After a quick check, we can see that `sed` is huge compared to the other variables. If we simply rescale it, using the `I()` function within the model formula, we can rescale it by 1,000. Here, that is all it needed to converge.

```{r, message=FALSE, warning=FALSE}
library(lme4)
fit_gme <- glmer(dep2 ~ asthma + famsize + I(sed/1000) + race + (1 | cluster),
                 data = df2,
                 family = "binomial")
summary(fit_gme)
```


## Apply It {-}

[This link](https://tysonbarrett.com/DataR/Chapter4.zip) contains a folder complete with an Rstudio project file, an RMarkdown file, and a few data files. Download it and unzip it to do the following steps.


### Step 1 {-}

Open the `Chapter4.Rproj` file. This will open up RStudio for you.

### Step 2 {-}

Once RStudio has started, in the panel on the lower-right, there is a `Files` tab. Click on that to see the project folder. You should see the data files and the `Chapter4.Rmd` file. Click on the `Chapter4.Rmd` file to open it. In this file, import the data and run each type of statistical analysis presented in this chapter (there are others that are presented in Chapters 4 and 5 that you may have done already and methods from Chapter 7 that you have not done yet).

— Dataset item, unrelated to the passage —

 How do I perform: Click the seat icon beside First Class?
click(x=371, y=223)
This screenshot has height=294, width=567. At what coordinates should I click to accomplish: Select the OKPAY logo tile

Once that code is in the file, click the `knit` button. This will create an HTML file with the code and output knitted together into one nice document. This can be read into any browser and can be used to show your work in a clean document.


## Conclusions {-}

This has been a really brief introduction into a thriving, large field of statistical analyses. These are the general methods for using `R` to analyze multilevel data. Our next chapter will discuss more modeling techniques in `R`, including mediation, mixture, and structural equation modeling.


[^longform]: We discuss what this means in much more depth and demonstrate reshaping of data in Chapter 8. It is an important tool to understand if you are working with data in various forms. Although many reshape their data by copying-and-pasting in a spreadsheet, what we present in Chapter 8 is much more efficient, cleaner, less error-prone, and replicatable.